---------- Text for analysis

Testifying before the House Energy and Commerce Subcommittee on Health Thursday, Generic Pharmaceutical Association VP regulatory sciences David Gaugh said the generic drug user fee programs would "help to ensure that American consumers continue to receive the significant cost savings from generics that, over the past dozen years, have provided more than $1 trillion in savings to the nation's healthcare system."
"The generic industry has stepped up to the plate to do our part to help ensure U.S. drug safety, establish a more level playing field among all participants in the U.S. pharmaceutical supply chain and significantly reduce the time needed to commercialize a generic drug," Gaugh said.
Heather Bresch, CEO of Pittsburgh-based generic drug maker Mylan, also testified before the subcommittee in favor of generic drug user fees. "Every consumer should have the peace of mind in knowing that every prescription, brand or generic, dispensed in the United States, is held to the same standard of quality regardless of whether the product or its ingredients originated in the [United States] or outside its borders. With a mission to protect and promote the public health, the [FDA] has a critical responsibility, along with industry, to ensure the safety, efficacy and security of the U.S. drug supply," Bresch said in her testimony.
"Unfortunately, [the] FDA is still operating as a domestic agency, under a 1938 law that has remained largely unchanged despite globalization of the industry, which has left it without the resources or legal authority to regulate the global drug supply that now serves the U.S. market. Just as the pharmaceutical industry has become global in order to meet its mission, so too must [the] FDA," Bresch added.
Generic drug user fees have long been a goal for the generics industry and are seen as a way to help reduce the FDA's large backlog of generic drug applications.

--------------------
---------- Raw data

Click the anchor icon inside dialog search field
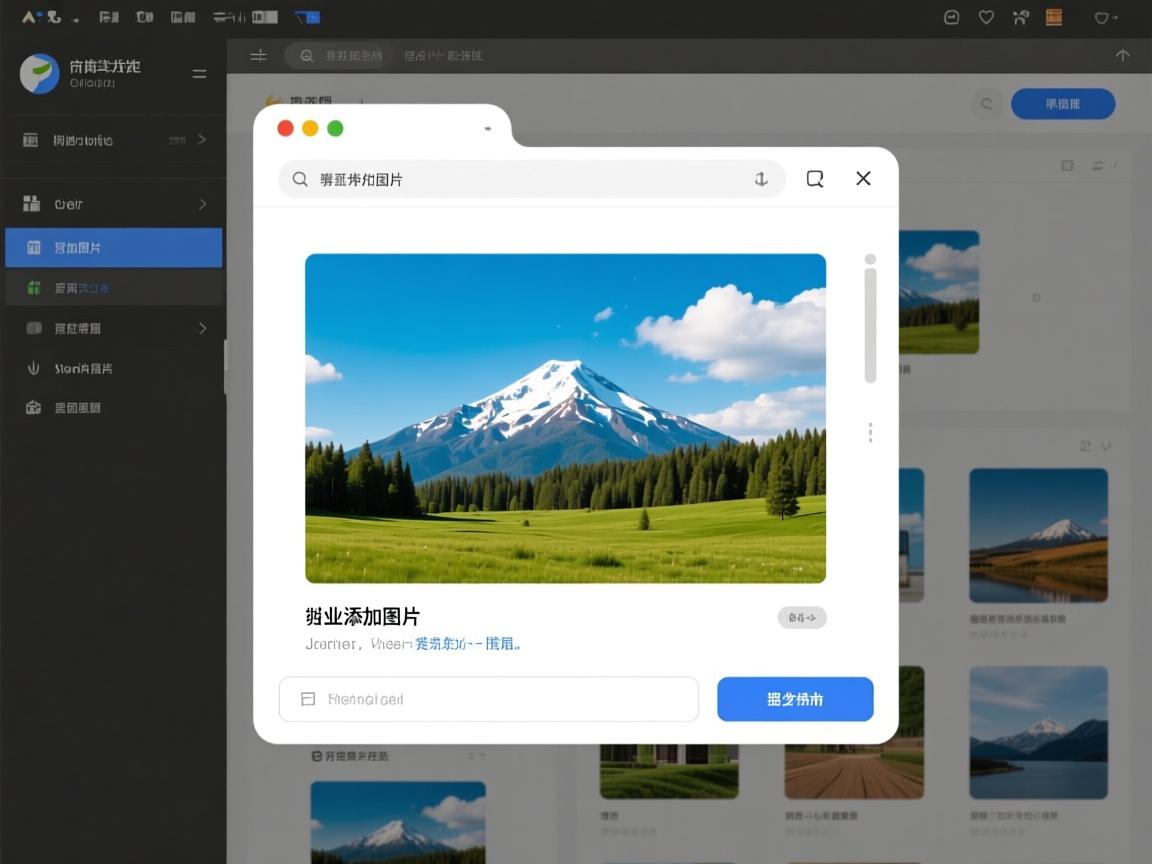The height and width of the screenshot is (864, 1152). point(760,179)
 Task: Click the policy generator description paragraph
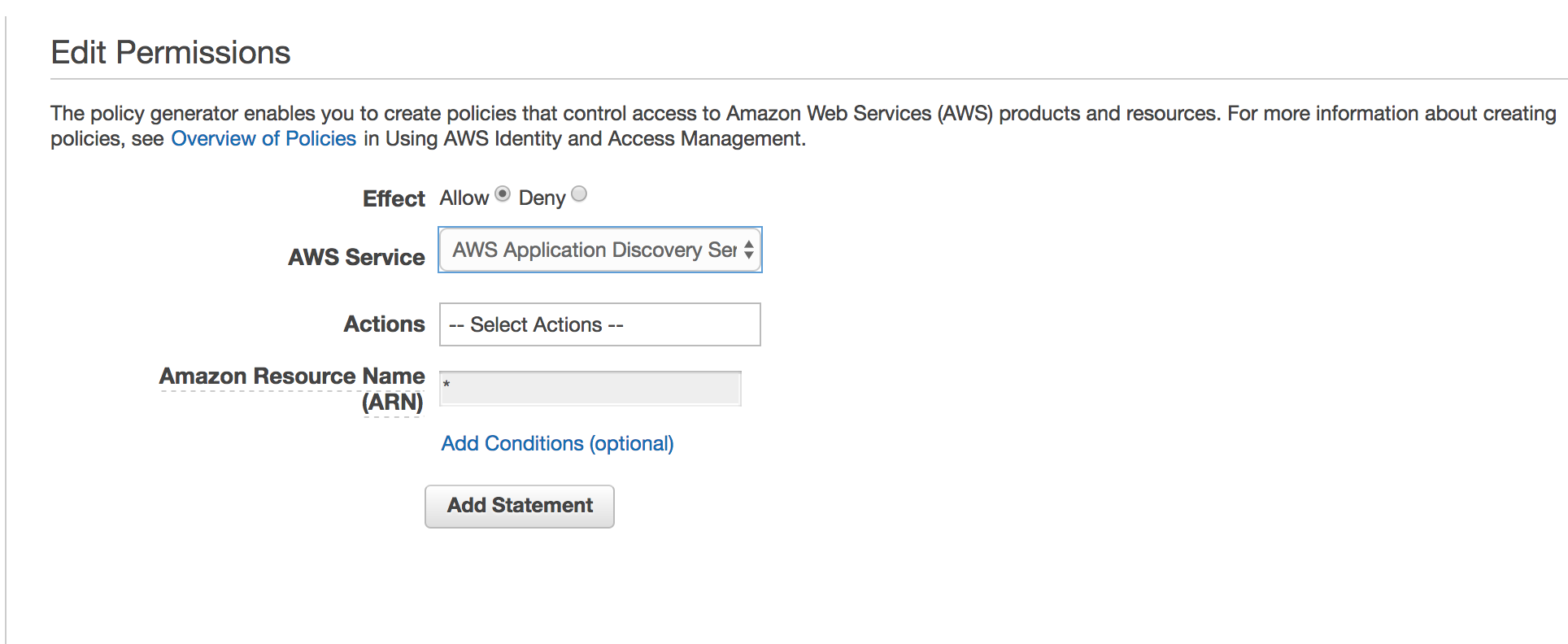804,126
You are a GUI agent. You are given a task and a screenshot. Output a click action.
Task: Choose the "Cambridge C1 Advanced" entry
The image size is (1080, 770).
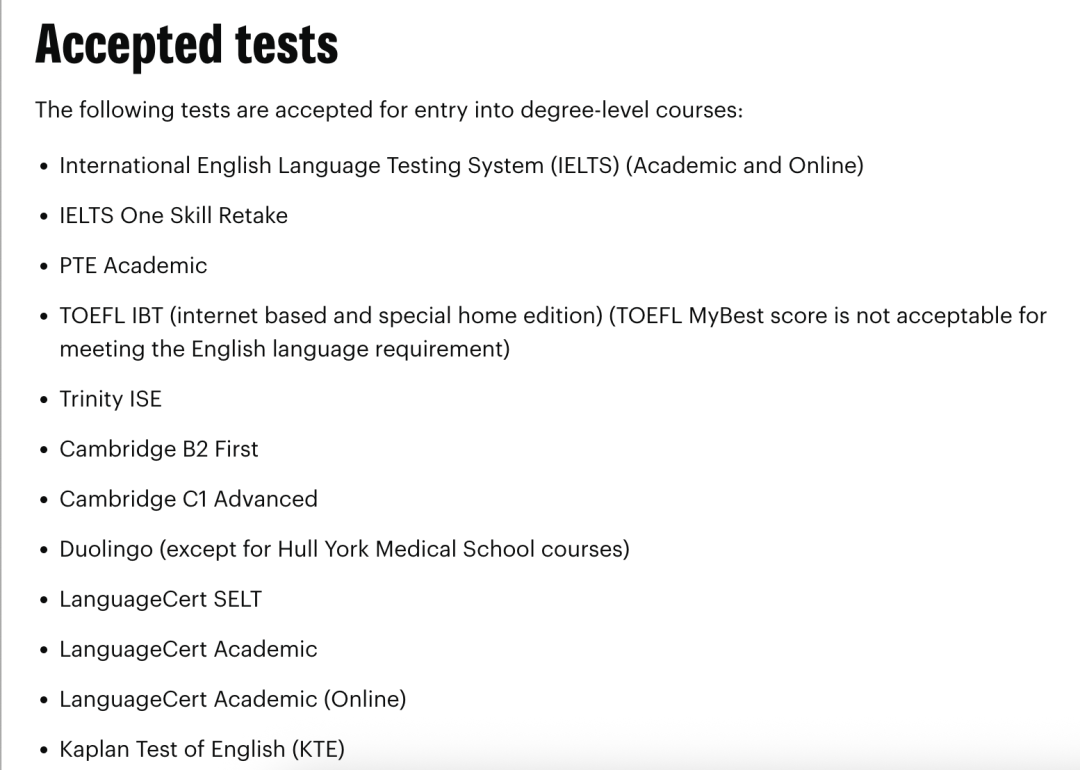(x=188, y=499)
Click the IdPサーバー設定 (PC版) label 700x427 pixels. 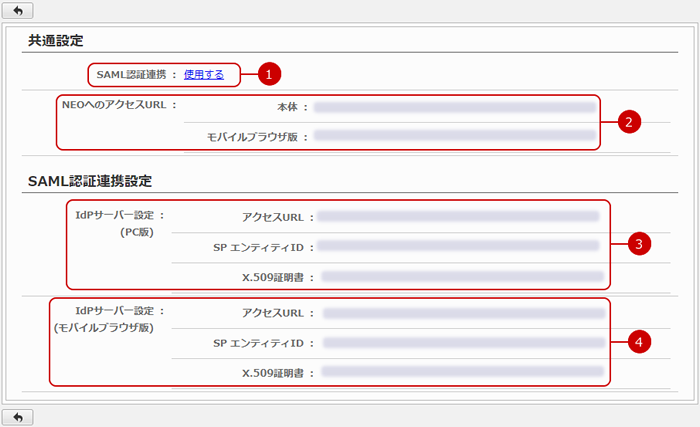coord(119,223)
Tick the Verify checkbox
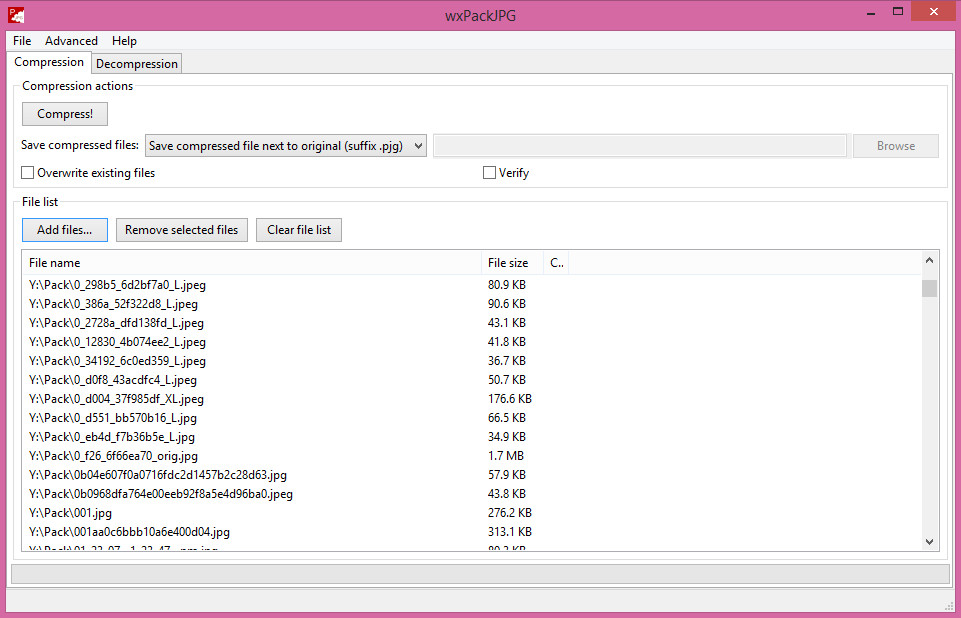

--------------------

What is being asked: According to the text on generic drug user fees, under what law does Bresch say the FDA is still operating? The rows are separate material and have no connection to the text on generic drug user fees.

Solution to the exercise: A 1938 law that has remained largely unchanged despite globalization of the industry.